Objetivo de la tarea –
Escribe cómo sigue el hilo del foro sobre el robot seguidor de pistas que aparece más abajo, comenzando justo después de su última línea.

Texto proporcionado –
■ ■ ■

Es un robot diseñado para funcionar sobre pistas a 90º Dichapista debe ser construida pòr papael metalico sobre un fondo oscuro en este caso cartulina o papel negro

En la parte delantera quedaria 2 lamparillas de linterna o leds que iluminan la psta plateada y 2 fototransistores uno a cada lado.

Para que el robot funcione bien se debe regular la posición de los fototransistores y ademas recomiendo reducir la velocidad del robot mediante engranajes o una caja reductora…


1)agarrar el circulo de acrilico de 20 cm de diámetro dividir a la mitad el circulo y poner los motores agujerar el acrilico con un punson caliente o con un clavo fijarlos con grampas y con tornillos.

2)colocar 1 eje a cada motor el cual sostendra a la rueda con grampas para cable coaxil, agarrar las ruedas al eje y pegarles los engranajes de tal forma que el engranaje del motor y el de la rueda coincidan.

3)distribuir los elementos como se explica en el mapa.




Pero tengo una duda respecto a los materiales que conllevan la construccion de este robot...

Cuesta mucho conseguir esos materiales?


----------



## Jorge Flores Vergaray (Oct 12, 2008)

Los materiales son bastantes baratos , al menos aqui en Lima Perú ese circuito no lo habia visto antes , me parece demasiado simple aparentemente el foto transistor esta en configuración Darlington (serie) con el bd135 que es un transistor de potencia que conecta o desconecta el relay al estar en su colector , creo que si te consigues los motorcitos de carritos de juguetes gastarias menos de 10 dolares , aahora q las lamparitas gastan mas corriente que un led de alto brillo , si tienes conocimientos de como polarizar el led podrias reemplazarlo , como sabes los detectores de luz van delante del carrito a milimetros por encima de la pista y la linea a seguir si hay reflejo el fototransistor activa el relay y funciona el motor , si hay oscuruidad el motor no funciona , las conexiones son cruzadas es decir que mirando desde adelante el sensor del lado izquierdo controla a la rueda que esta a la derecha mirando desde el frente , aqui van a haber unos saltos marcados en la conmutacion y se necesita mucha reduccion para que no derrapen o el impulso los saqque de las lineas , has el intento y sigue adelante


----------



## emajuan (Oct 12, 2008)

■ ■ ■

Filas de registros –
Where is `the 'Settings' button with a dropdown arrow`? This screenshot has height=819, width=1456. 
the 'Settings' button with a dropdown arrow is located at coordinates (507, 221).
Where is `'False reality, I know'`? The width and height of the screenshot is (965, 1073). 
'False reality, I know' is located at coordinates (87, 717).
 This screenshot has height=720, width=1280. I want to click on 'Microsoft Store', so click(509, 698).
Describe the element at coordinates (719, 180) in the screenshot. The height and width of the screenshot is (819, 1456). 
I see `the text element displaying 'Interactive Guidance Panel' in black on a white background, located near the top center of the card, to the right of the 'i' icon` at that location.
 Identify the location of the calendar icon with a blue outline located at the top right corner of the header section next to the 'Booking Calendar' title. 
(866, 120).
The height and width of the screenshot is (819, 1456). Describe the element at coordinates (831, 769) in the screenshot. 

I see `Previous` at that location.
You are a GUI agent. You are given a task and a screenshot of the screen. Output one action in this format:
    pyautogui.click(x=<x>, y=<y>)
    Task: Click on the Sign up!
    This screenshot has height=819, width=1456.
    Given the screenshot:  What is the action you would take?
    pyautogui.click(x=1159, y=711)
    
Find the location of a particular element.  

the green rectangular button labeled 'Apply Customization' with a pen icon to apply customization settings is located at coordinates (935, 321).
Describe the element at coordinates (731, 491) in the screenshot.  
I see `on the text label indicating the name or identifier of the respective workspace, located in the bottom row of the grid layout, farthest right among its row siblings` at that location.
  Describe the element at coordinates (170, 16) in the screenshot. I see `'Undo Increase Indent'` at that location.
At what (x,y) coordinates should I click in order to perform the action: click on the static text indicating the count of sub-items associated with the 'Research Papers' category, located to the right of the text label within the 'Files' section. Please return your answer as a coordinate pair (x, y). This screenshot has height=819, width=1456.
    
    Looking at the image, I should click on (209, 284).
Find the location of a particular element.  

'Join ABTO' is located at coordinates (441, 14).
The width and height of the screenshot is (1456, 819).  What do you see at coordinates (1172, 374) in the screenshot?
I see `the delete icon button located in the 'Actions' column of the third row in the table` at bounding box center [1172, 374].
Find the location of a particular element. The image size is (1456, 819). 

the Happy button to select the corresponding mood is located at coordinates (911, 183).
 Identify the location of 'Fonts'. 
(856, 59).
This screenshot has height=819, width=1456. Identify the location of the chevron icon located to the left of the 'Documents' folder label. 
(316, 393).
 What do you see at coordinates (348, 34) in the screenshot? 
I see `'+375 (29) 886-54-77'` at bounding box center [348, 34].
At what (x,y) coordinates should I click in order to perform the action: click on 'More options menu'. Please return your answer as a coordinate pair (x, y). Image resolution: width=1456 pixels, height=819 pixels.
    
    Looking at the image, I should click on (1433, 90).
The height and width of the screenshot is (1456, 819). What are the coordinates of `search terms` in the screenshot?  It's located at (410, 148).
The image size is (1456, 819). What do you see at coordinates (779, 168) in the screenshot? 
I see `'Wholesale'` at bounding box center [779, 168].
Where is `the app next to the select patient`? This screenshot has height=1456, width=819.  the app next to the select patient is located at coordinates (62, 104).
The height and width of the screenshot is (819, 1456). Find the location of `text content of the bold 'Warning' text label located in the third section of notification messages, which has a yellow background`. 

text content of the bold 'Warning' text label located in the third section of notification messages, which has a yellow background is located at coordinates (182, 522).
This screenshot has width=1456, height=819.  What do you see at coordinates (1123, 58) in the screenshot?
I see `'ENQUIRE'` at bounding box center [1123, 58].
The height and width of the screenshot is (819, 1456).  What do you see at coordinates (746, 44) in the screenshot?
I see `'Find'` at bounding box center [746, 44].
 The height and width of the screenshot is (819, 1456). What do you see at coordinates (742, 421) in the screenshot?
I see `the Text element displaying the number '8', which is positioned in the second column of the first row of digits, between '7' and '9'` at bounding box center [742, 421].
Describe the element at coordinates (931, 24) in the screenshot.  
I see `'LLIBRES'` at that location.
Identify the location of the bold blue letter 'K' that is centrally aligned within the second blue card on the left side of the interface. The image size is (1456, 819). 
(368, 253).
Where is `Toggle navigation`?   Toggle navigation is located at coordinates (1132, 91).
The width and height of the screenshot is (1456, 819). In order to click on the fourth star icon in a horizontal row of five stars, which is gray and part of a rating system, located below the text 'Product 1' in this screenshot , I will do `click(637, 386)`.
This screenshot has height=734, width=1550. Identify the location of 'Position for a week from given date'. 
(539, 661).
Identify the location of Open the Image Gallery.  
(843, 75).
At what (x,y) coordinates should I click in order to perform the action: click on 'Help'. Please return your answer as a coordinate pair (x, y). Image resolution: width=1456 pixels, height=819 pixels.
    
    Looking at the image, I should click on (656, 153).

■ ■ ■

Respuesta –
igualmente, los leds de alta luminosidad consumen(algunos) entre 2.4v y 3.2v, si en vez de usar 2 pilas comunes o alcalinas(1.5v+1.5v=3v) ocupo 2 pilas de niquel, osea recargables, tendria una tension total de 2.4v(1.2v+1.2v=2.4v) lo que me daria la tension exacta para alimentar los led con alguna resistencia pequeña en el medio.

PD: los LED rojos consumen entre 1.1v y 2.2v, si los alimento con 20mA(20mA para cada uno, serian 40mA ya que estan en paralelo(20+20=40)) deberia usar una resistencia de exactamente 10 Ohmios para obtener una tension de salida de aprox. 2v.


Ademas, teniendo en cuenta que quiero usar este circuito con pilas recargables AAA(1100 mA), tengo que conectar 5 en serie para poder alimentar los 2 motores(1.2v*5=6v) con esa cantidad tengo justo la misma cantidad que con 4 pilas alcalinas.

Cuando tenga tiempo voy a comprar los materiales(digo cuando tenga tiempo porque voy todos los dias doble escolaridad a la escuela), tal vez sea el Martes o el Miercoles...

Me quedo una duda respecto a la conexion de los detectores de luz, que vos nombraste que tenia que ir a milimetros d la pista... me podrias dar una imagen o un dibujo de como tendria que quedar... con los LED o lamparas ya encendidas, es decir, donde deberia enfocar la luz del led y mas o menos a cuanta distancia tienen que estar los detectores de los transistores y de la luz de los led.


PD: que led me recomendarian: los que iluminan a un punto recto... o los que abarcan casi 180º para iluminar?



PD2: una manera de reducir los motores es conectarlos a 3v, en vez de a 6v?. Los que yo tengo(vibrador de joy de ps2) andan perfecto a 3v...

Teniendo en cueta que funcionan perfecto con 300mA, creo que si los voy a conectar a 3v, deberia usar una R=10 Ohm/1W(P=V.I ----> P=3v*0.3A=0.9W)

PD3: CON QUE LENGUAJE DE PIC ME RECOMIENDAN IRME FAMILIARIZANDO... C O ASSAMBLER?


----------



## Jorge Flores Vergaray (Oct 12, 2008)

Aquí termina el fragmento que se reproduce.